BooksForKidsBlog

Sunday, February 10, 2013

Story of Pie! The Chicken Problem by Jennifer Oxley


THIS IS PEG.

SHE LOVES SOLVING PROBLEMS. SHE ALSO LOVES PIE.

THIS IS CAT.

HE LOVES HELPING PEG SOLVE PROBLEMS. HE LOVES PIE, TOO.

Peg and Cat are all set for a picnic. They have a guest–Pig–and they have pie.  Perfect!

But then the persnickety Peg notices that there is a tiny slice of pie left in the pan! Peg apparently doesn’t like a division problem that has a remainder.
"BIG PROBLEM!" SAID PEG.

PEG FELT SORRY FOR THAT POOR PIECE OF PIE JUST SITTING THERE, ALL ALONE, WITH NOBODY TO EAT IT. NOOOOOBODY!

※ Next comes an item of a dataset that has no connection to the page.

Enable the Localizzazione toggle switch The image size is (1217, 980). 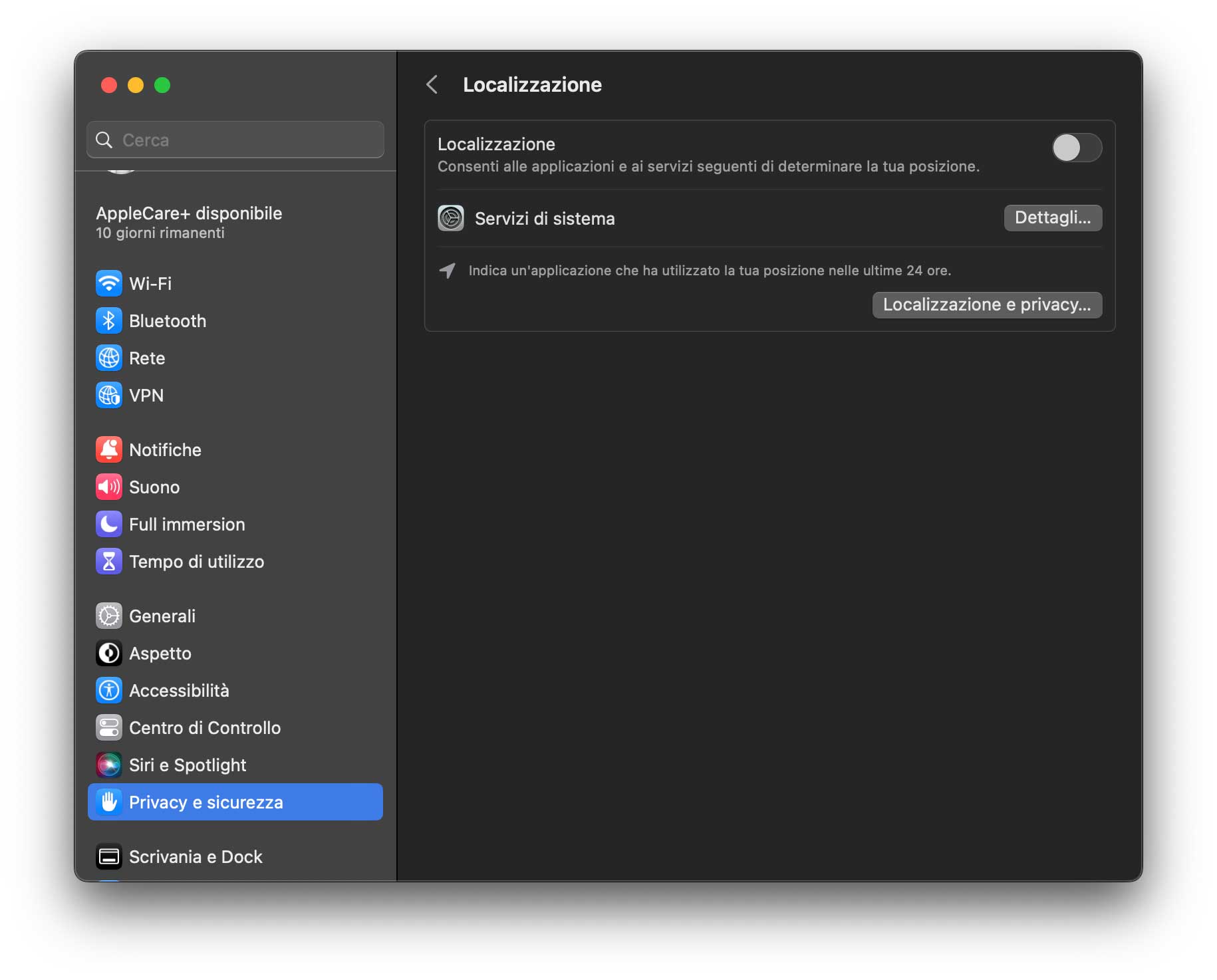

Cat has a solution to this problem. He fetches a tiny chick from the coop and pairs him with the puny piece of pie. Everything comes out even. Perfect! NOW can they eat their pie?

But suddenly there’s a new factor in their math. The chickens are multiplying! Who can eat pie with poultry all over the picnic cloth and no more pie to proffer?

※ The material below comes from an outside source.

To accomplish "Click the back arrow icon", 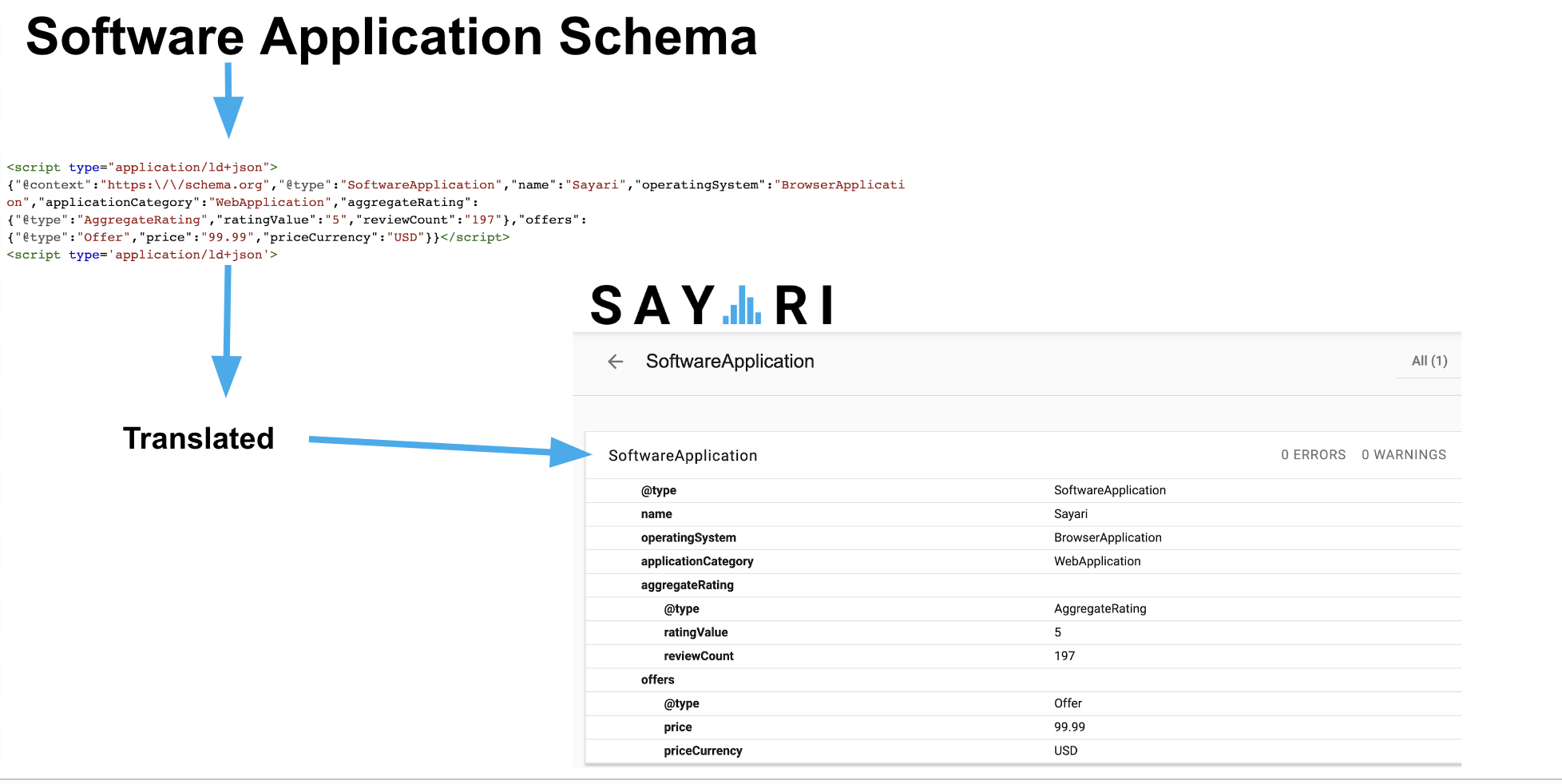I will point(615,362).
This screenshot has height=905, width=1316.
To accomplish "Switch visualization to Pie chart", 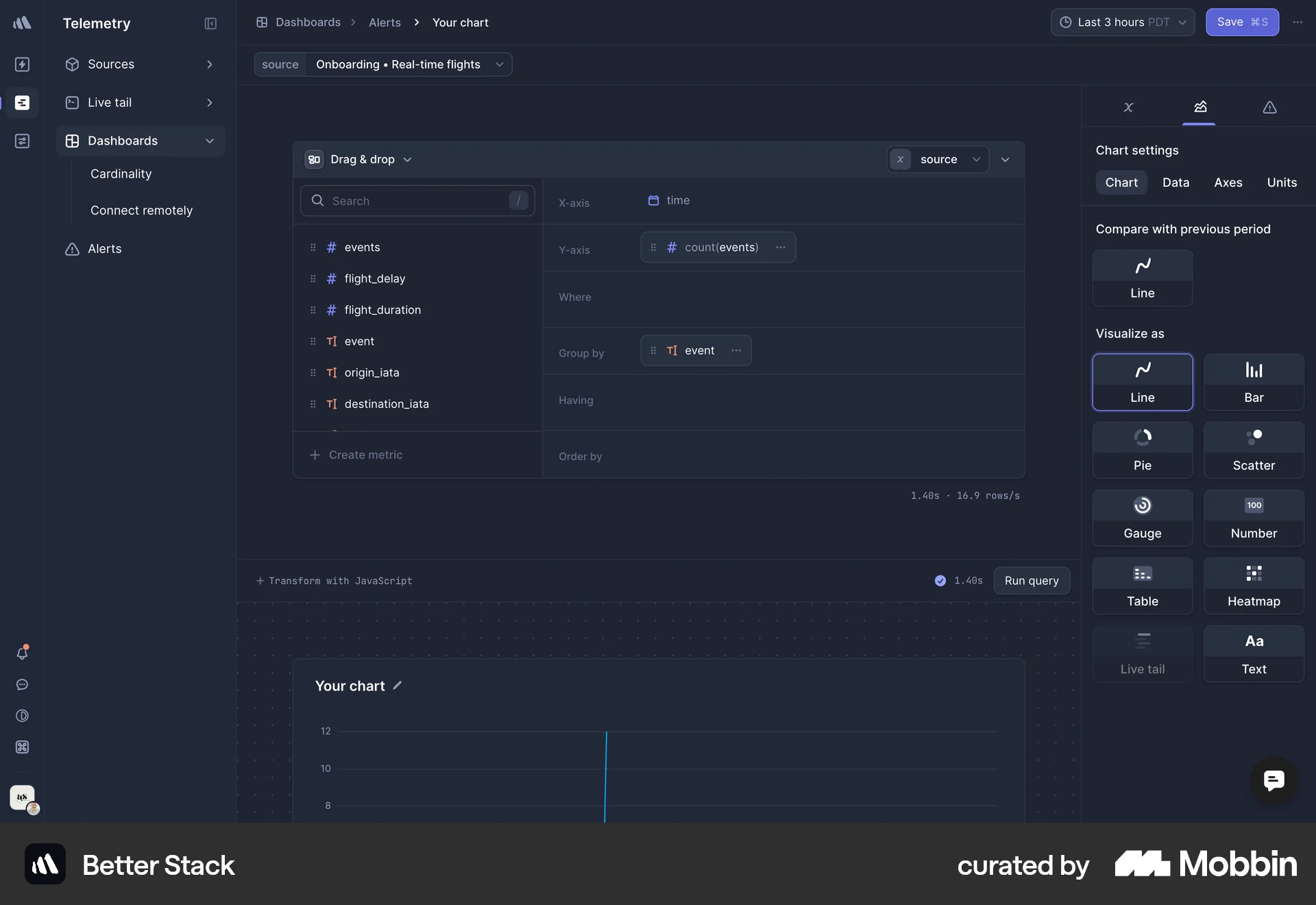I will click(x=1141, y=449).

Apparently the coop was left unlatched! The three would-be picnickers begin chicken-chasing, but they only manage to reduce the numbers of loose chickens by a factor of ten. To sum it up, the three are stumped by this problem.
THERE ARE CHICKENS DASHING, CHICKENS SPLASHING, SKIPPING, FLIPPING....”

The chickens are even getting down with the Chicken Dance! Pig is freaked out, Peg is perplexed, but Cat is calculating, and he soon hits upon the ultimate solution in Jennifer Oxley’s The Chicken Problem (Random House, 2012). Rounding up rather than rounding off, he figures out a way to reduce the chicken population back to one and make the pie come out even for the picnickers after all. Chickens are the current comic favorites of picture book characters, and artist Billy Aronsen’s multiplying  chickens are the stars of this show. There is a bit of math in the page numbering and also here and there throughout the text, but it’s the poultry who are prime in this outing.